A Brief History of Florida Beer
This past weekend, I had the privilege of speaking to a great crowd at the All About Beer Magazine World Beer Festival in St. Petersburg. My topic was the history of beer in Florida. I had a lot of fun researching this presentation, and learned a lot. During the talk, we sampled Dunedin Brewery’s Oktoberfest, Tampa Bay Brewing Company’s One Night Stand Pale Ale, and Seventh Sun Brewing’s Intergalactic Pale Ale. I have attached the text of my talk below. Enjoy.
Thank you. I want to start off by thanking the folks at All About Beer Magazine and the World Beer Festivals for inviting me to speak today. It’s an honor and a privilege. My name is Sean Nordquist, and I am the founder and owner of Beer for the Daddy, as well as a contributing writing for Creative Loafing. If you were here earlier you heard Gerard Walen talk about some of the history of a few great Florida Beer names. I want to take it a step further and talk about the history of beer in Florida.
Over the past few years, as craft beer has taken the U.S. by storm, we have all seen various tellings of The History of Beer. How Beer Saved the World. Beer Wars. American Beer. We’ve read Brewing Up a Business and The Beer Hunter and Red, White, and Brew. We know about the ancients revering beer in Egypt and Sumeria, the history of the India Pale Ale, and how our founding fathers all brewed their own beer. America’s connection to beer and brewing is as much a part of our history as the Declaration of Independence. It is not hard to find a brewer just about anywhere you travel who would love nothing more than to tell you about his or her journey into the art of fermentation. And it is no different here in Florida.

» **PROVIDED MATERIAL**
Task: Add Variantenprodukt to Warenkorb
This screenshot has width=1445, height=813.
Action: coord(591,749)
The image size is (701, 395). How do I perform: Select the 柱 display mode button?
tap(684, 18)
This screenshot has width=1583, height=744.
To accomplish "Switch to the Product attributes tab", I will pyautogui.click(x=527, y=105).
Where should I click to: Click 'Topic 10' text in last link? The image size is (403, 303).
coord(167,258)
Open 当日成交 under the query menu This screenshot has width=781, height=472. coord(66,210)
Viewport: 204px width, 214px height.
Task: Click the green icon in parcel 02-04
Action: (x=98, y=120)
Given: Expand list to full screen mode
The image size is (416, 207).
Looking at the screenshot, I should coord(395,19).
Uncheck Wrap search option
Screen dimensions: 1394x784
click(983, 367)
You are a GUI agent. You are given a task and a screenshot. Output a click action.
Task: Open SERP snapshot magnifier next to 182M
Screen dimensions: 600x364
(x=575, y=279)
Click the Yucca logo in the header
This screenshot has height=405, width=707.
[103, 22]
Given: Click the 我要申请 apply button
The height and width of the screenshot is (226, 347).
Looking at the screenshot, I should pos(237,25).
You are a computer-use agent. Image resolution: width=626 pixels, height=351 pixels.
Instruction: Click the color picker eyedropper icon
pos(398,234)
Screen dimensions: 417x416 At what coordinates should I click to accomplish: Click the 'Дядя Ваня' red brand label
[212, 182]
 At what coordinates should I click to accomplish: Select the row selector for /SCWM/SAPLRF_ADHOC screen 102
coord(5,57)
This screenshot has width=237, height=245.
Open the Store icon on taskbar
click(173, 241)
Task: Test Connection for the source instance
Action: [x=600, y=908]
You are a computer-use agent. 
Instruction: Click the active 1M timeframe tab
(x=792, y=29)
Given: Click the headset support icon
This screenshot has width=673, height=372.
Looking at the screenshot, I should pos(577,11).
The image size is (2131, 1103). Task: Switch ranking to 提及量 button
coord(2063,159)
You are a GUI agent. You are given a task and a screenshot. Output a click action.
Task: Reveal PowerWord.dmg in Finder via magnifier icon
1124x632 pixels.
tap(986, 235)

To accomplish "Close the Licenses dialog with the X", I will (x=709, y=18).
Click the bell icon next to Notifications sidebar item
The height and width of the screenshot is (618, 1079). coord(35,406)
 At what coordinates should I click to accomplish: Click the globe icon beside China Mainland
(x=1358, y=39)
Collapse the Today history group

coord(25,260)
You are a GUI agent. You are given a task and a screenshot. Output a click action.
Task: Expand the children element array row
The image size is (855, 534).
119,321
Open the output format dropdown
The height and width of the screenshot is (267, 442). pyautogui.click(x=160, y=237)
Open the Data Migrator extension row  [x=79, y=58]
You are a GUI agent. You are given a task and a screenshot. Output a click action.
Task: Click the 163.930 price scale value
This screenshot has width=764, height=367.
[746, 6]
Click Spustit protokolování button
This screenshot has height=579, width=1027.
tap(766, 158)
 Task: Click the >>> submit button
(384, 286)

» **EXERCISE SET**
1) Arrange the records from the line with "The image size is (2131, 1103)." through the end of the records as a JSON list of strings, one string per line, leaving out blank lines.
2) Pick up the talk on the history of Florida beer where it stops, and keep writing it.

» **THE ANSWERS**
1)
[
  "The image size is (2131, 1103). Task: Switch ranking to 提及量 button",
  "coord(2063,159)",
  "You are a GUI agent. You are given a task and a screenshot. Output a click action.",
  "Task: Reveal PowerWord.dmg in Finder via magnifier icon",
  "1124x632 pixels.",
  "tap(986, 235)",
  "To accomplish \"Close the Licenses dialog with the X\", I will (x=709, y=18).",
  "Click the bell icon next to Notifications sidebar item",
  "The height and width of the screenshot is (618, 1079). coord(35,406)",
  " At what coordinates should I click to accomplish: Click the globe icon beside China Mainland",
  "(x=1358, y=39)",
  "Collapse the Today history group",
  "coord(25,260)",
  "You are a GUI agent. You are given a task and a screenshot. Output a click action.",
  "Task: Expand the children element array row",
  "The image size is (855, 534).",
  "119,321",
  "Open the output format dropdown",
  "The height and width of the screenshot is (267, 442). pyautogui.click(x=160, y=237)",
  "Open the Data Migrator extension row  [x=79, y=58]",
  "You are a GUI agent. You are given a task and a screenshot. Output a click action.",
  "Task: Click the 163.930 price scale value",
  "This screenshot has width=764, height=367.",
  "[746, 6]",
  "Click Spustit protokolování button",
  "This screenshot has height=579, width=1027.",
  "tap(766, 158)",
  " Task: Click the >>> submit button",
  "(384, 286)"
]

2)
In just the past three or four years, craft brewing has exploded in the Sunshine State, nearly doubling the number of breweries since 2010. But I don’t need to tell you all that. You know it. It’s why you are here. From the newest breweries like Big Storm and Rapp and Barley Mow, to the “old timers” like Dunedin and Tampa Bay Brewing Company, and arguably the catalyst for the rapid expansion, Cigar City, there has never been a better time to be a beer lover in Florida.
But you don’t have to go too far back to remember a time where Florida was a wasteland for beer lovers. I remember it well, moving here from California in 1994. I was shocked to find very little in the way of craft beer in my new home state, and blown away by the laws that prevented it from even getting here. While a lot of the rest of the country was experiencing a renaissance of great beer, unlucky Floridians could only watch and wish.
But it wasn’t always like that.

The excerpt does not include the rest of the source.